[What is expected]
Wherever a line in the material contains the word "dimensions", copy that line.

[Data shown]
Content starts
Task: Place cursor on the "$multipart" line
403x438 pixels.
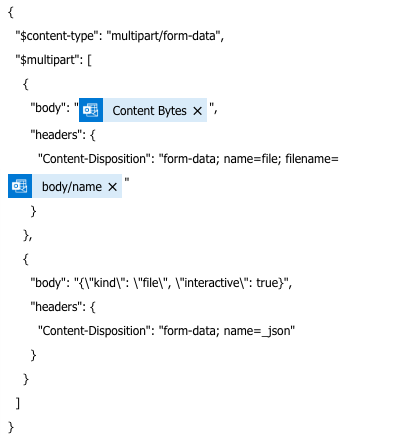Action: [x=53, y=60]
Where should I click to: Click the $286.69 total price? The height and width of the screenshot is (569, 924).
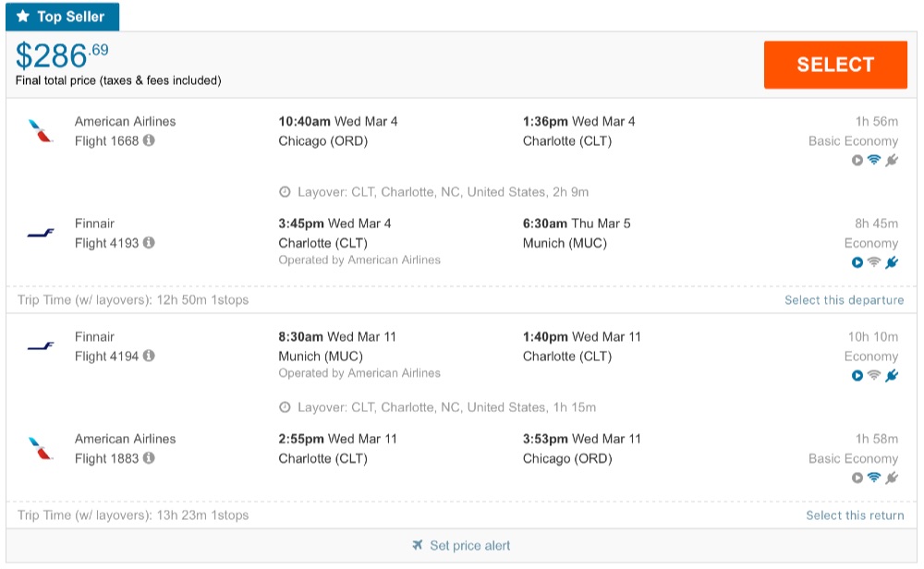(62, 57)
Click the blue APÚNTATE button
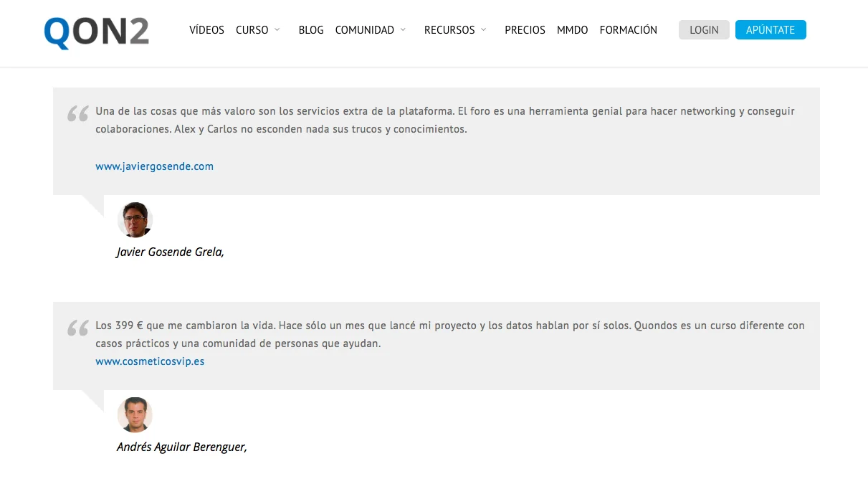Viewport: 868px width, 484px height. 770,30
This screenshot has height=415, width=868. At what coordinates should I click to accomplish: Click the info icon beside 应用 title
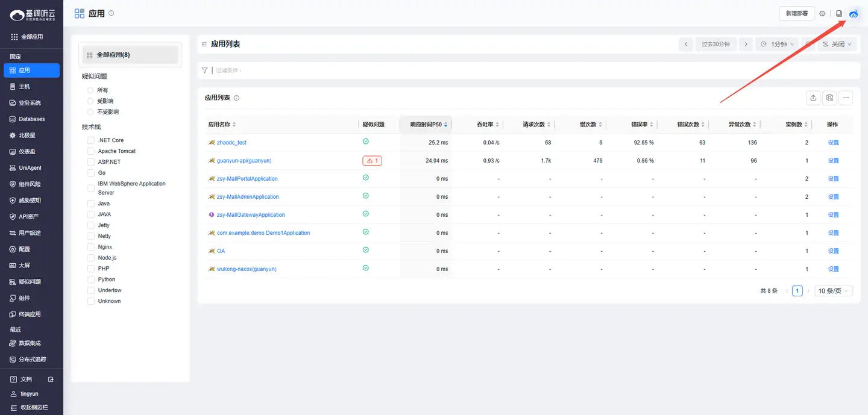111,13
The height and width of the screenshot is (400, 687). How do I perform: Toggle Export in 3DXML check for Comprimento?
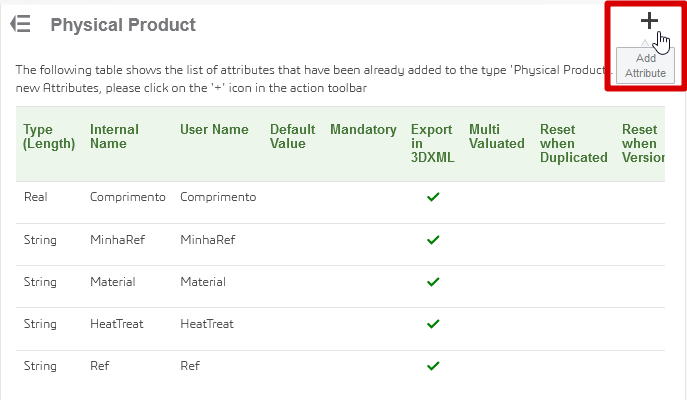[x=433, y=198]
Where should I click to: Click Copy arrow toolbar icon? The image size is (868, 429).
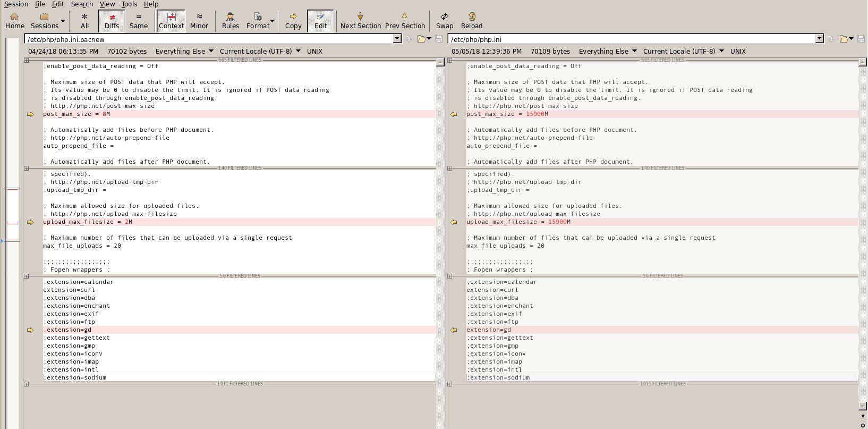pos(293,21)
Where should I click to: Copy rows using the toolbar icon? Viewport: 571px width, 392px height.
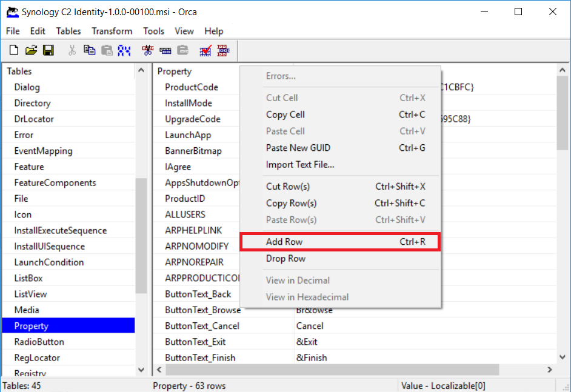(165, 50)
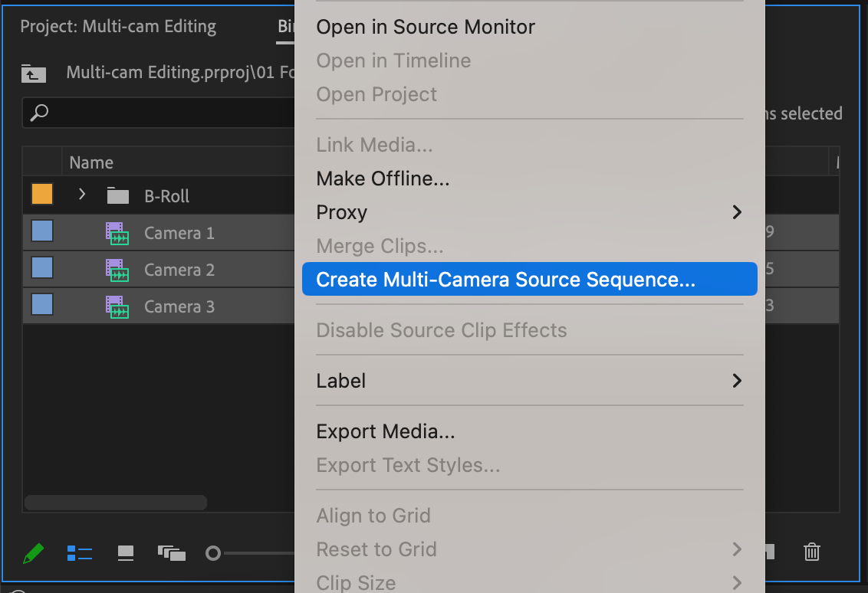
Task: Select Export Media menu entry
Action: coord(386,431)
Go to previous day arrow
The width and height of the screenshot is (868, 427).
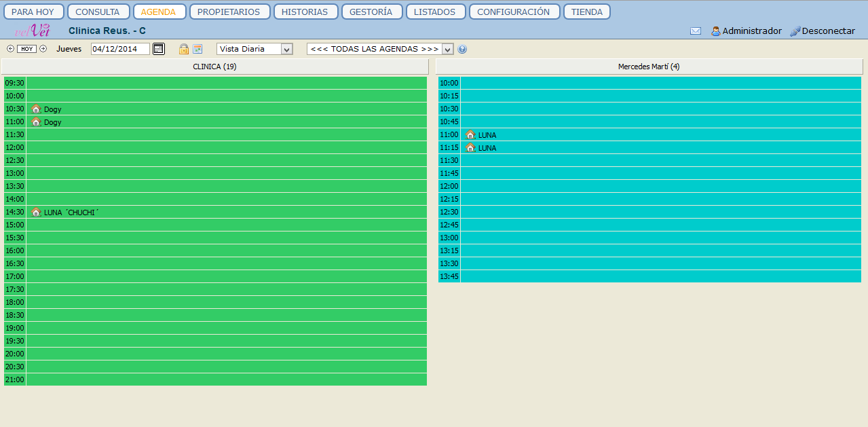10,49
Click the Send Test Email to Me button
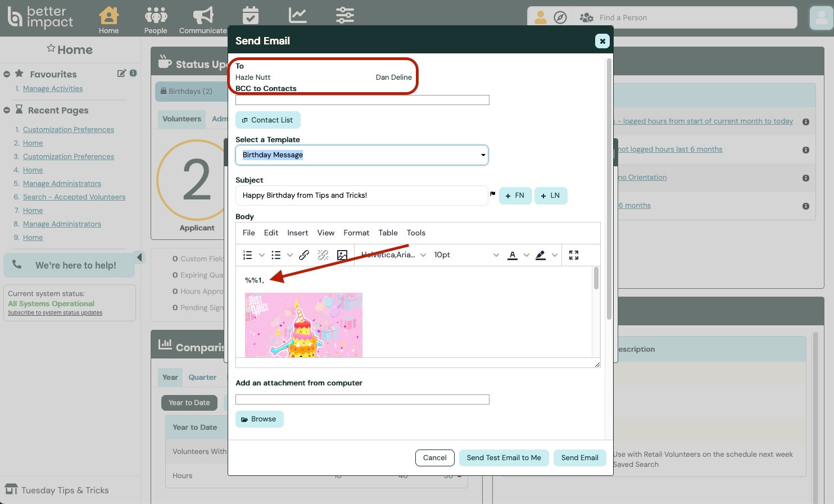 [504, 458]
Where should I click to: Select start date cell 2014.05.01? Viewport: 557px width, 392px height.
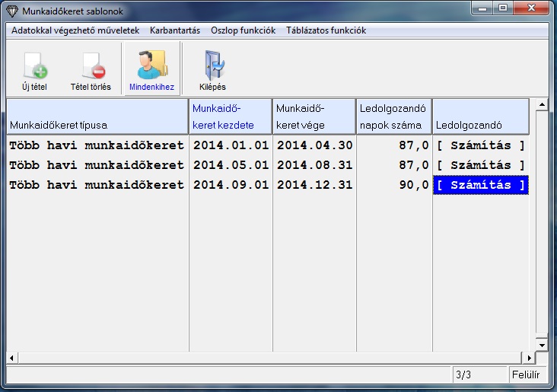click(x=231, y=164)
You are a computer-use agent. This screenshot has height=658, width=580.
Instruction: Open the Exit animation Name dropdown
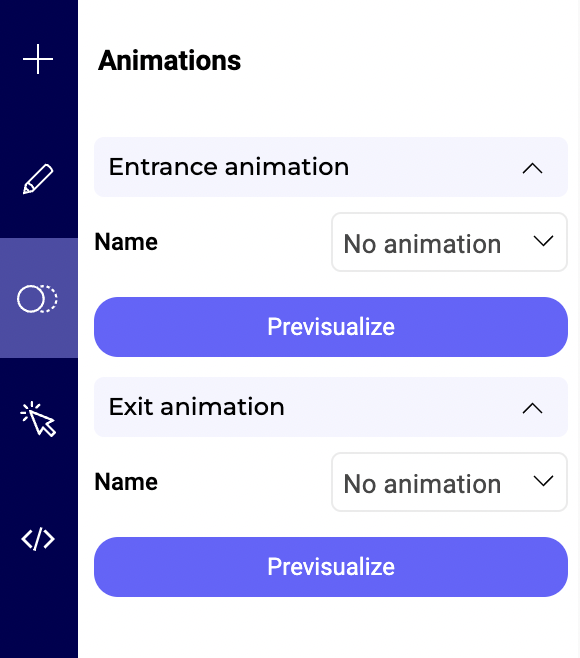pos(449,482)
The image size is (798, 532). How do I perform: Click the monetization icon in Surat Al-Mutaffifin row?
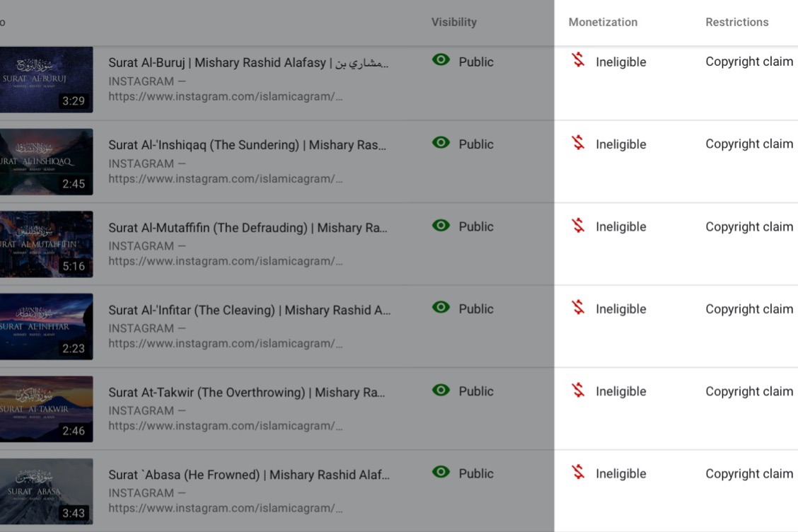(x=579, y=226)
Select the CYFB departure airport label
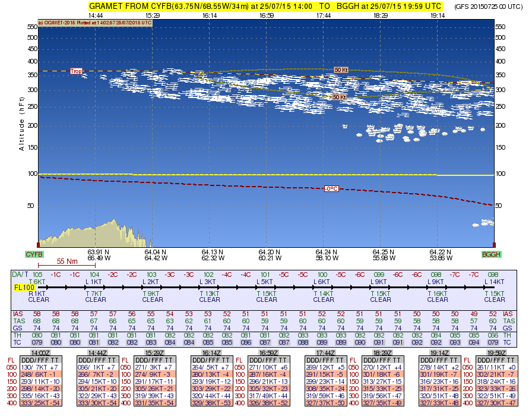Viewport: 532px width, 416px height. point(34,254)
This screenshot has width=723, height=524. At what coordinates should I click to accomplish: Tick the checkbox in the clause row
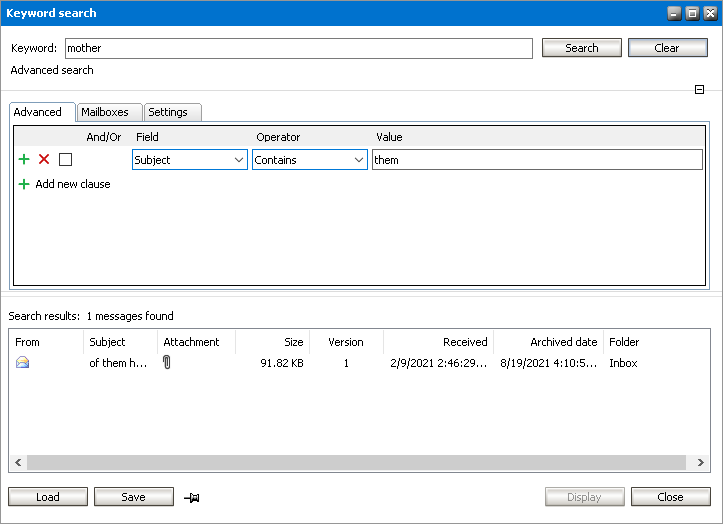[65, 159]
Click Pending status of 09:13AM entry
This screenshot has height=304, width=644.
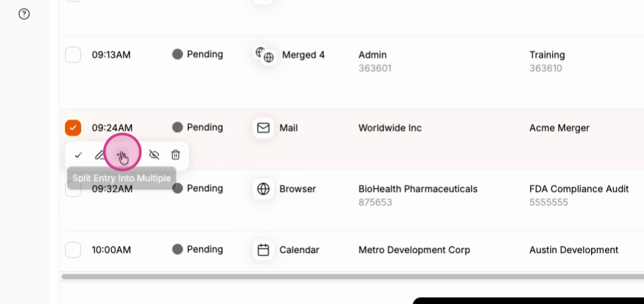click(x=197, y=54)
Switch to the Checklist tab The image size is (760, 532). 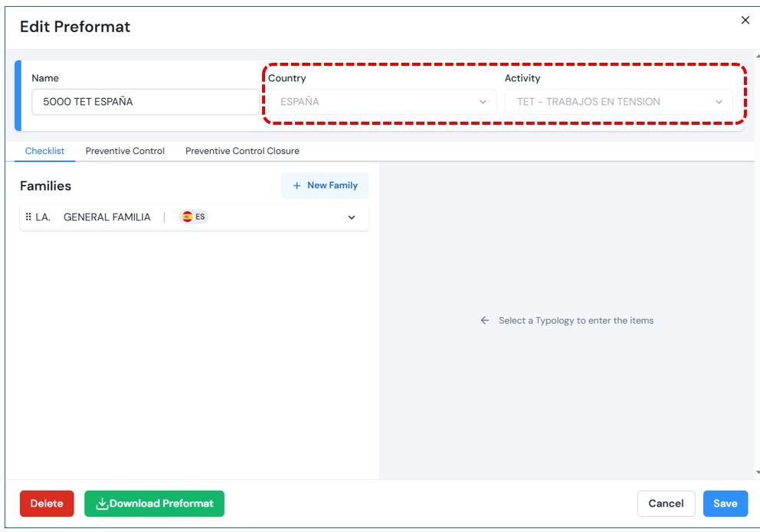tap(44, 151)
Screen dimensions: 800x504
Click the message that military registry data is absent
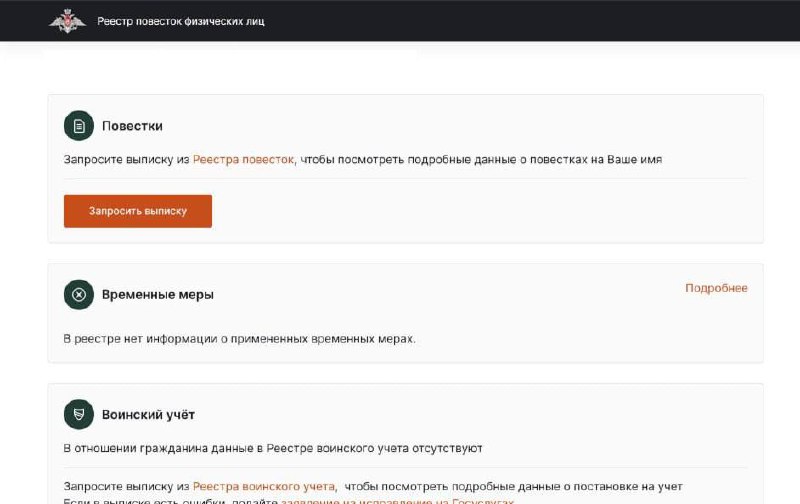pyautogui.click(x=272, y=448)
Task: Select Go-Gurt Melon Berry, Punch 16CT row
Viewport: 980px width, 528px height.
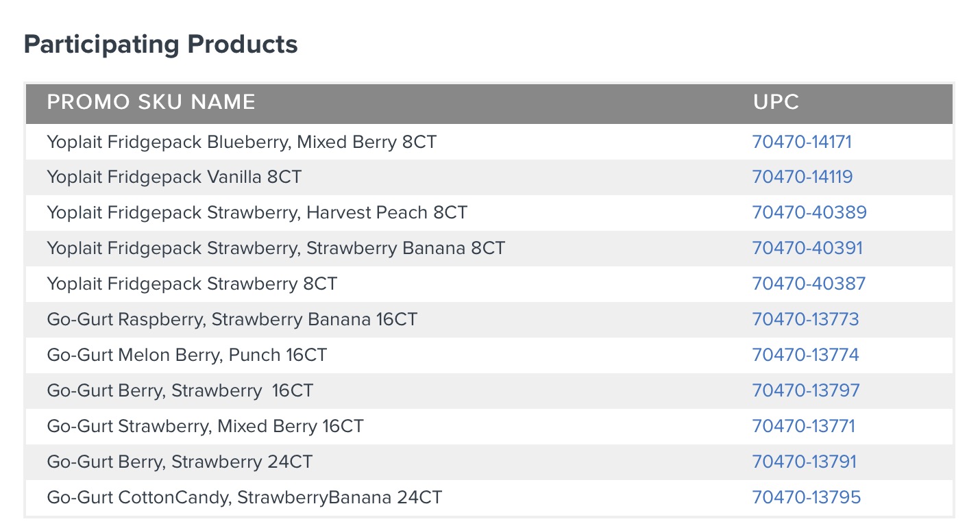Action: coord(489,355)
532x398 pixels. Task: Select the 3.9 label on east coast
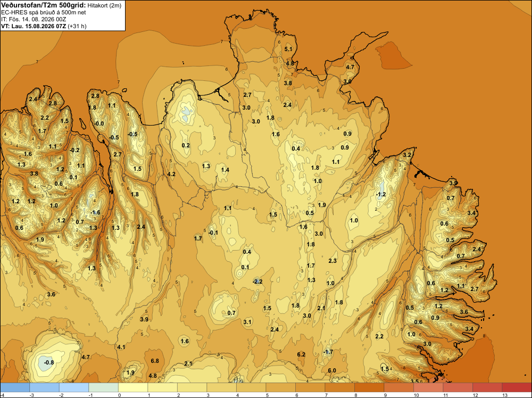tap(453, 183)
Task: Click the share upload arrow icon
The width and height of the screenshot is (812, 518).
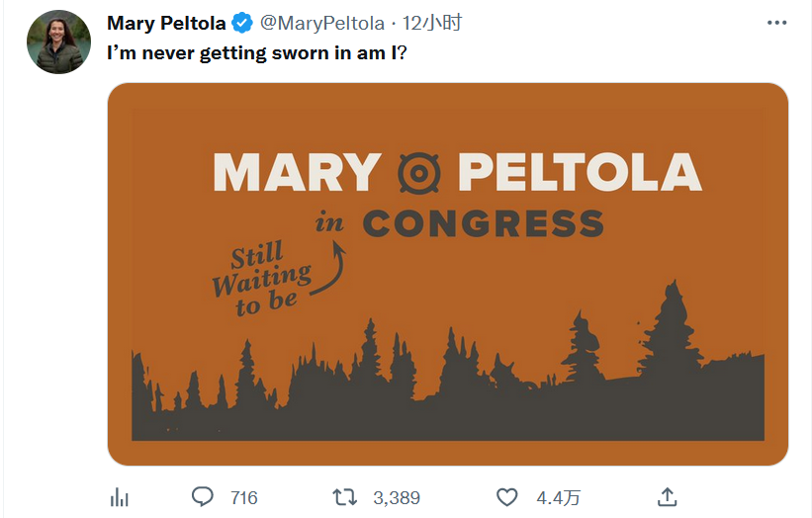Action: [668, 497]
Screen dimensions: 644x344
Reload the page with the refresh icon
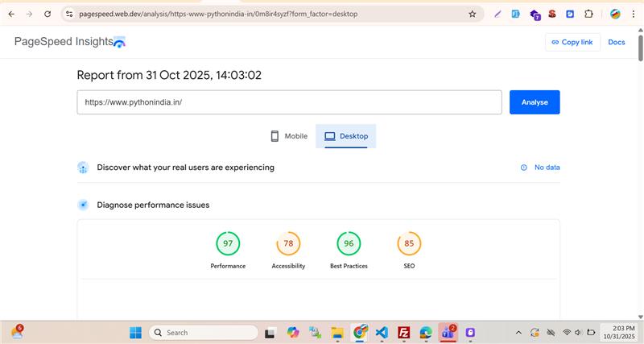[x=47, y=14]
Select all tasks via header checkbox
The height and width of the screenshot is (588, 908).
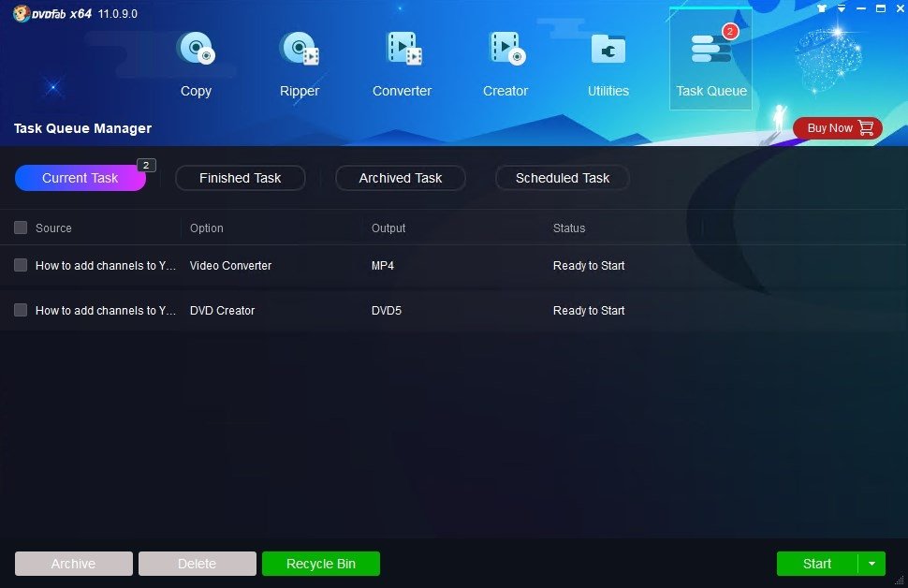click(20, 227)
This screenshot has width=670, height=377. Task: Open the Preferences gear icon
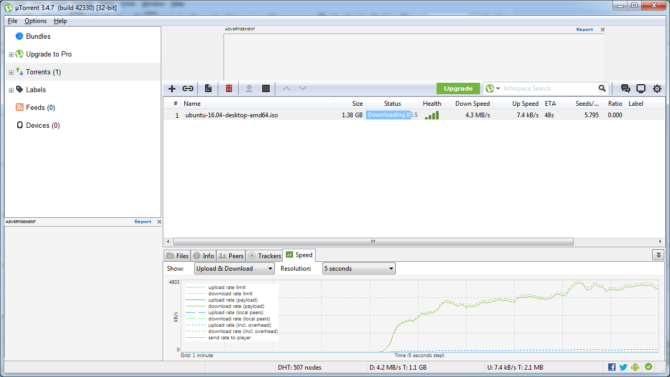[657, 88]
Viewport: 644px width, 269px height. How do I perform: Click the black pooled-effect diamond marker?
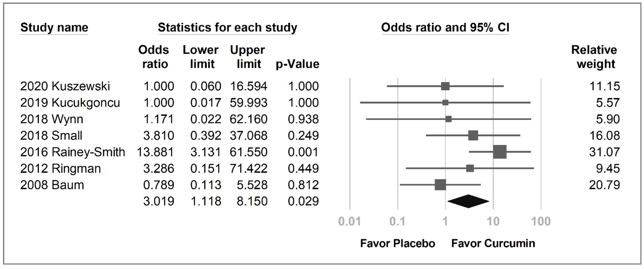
Content ends
[Problem solution]
Screen dimensions: 800x504
Screen dimensions: 644x344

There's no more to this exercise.